De internationale media nemen de redactionele lijn van de Venezolaanse commerciële media ongenuanceerd over. Zij stellen dat Maduro ‘de media volledig controleert’, zonder te vermelden dat daarmee alleen de overheidsmedia worden bedoeld, en dat de commerciële media ondertussen nog steeds volledig in handen van de oligarchie zijn met meer dan 80 procent van het mediabereik (voor televisie is het 90 procent).
In de Britse media wordt door politici van de Conservatieve Partij van eerste minister Teresa May en door meerdere Labour-parlementsleden van Labour-voorzitter Jeremy Corbyn geëist dat hij een ‘standpunt’ inneemt tegen de verkozen regering in Venezuela.
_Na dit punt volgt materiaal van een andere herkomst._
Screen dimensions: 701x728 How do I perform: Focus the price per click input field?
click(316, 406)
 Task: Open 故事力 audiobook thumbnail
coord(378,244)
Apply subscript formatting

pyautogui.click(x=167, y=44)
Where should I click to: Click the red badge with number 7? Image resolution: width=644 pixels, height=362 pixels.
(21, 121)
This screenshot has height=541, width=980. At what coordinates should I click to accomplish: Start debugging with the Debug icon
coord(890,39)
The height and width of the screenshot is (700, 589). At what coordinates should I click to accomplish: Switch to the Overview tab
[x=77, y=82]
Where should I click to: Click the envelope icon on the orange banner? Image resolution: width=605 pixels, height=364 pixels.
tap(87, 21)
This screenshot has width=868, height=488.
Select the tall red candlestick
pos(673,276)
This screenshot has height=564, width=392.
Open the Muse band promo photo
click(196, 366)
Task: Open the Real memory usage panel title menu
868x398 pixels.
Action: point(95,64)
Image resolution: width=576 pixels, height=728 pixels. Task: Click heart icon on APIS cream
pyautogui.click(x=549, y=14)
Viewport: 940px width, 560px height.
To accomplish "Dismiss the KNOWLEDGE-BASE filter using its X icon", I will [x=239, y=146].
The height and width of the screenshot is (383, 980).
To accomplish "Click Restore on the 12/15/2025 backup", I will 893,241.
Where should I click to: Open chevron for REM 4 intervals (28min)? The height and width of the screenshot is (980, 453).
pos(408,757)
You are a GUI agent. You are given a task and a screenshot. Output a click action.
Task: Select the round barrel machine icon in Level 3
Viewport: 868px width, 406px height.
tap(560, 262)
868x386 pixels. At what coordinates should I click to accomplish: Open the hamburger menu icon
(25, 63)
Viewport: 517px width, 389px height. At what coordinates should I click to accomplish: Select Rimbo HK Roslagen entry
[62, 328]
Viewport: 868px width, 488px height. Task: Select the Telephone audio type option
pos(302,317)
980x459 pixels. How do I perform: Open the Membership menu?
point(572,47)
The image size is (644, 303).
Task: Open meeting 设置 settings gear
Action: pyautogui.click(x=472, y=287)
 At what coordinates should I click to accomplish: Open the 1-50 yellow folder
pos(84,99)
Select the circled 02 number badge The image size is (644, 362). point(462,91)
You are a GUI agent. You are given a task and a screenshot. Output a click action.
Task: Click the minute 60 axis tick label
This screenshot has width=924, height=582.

In eerdere verklaringen heeft Corbyn meermaals opgeroepen tot een stopzetting van het geweld en het hervatten van de dialoog ‘aan beide zijden’. Dat hij niet eenzijdig de kant van de oppositie kiest wordt hem bijzonder zwaar aangerekend. Dit werd door meerdere Britse media omgetaald naar ‘nog steeds geen standpunt over Venezuela’.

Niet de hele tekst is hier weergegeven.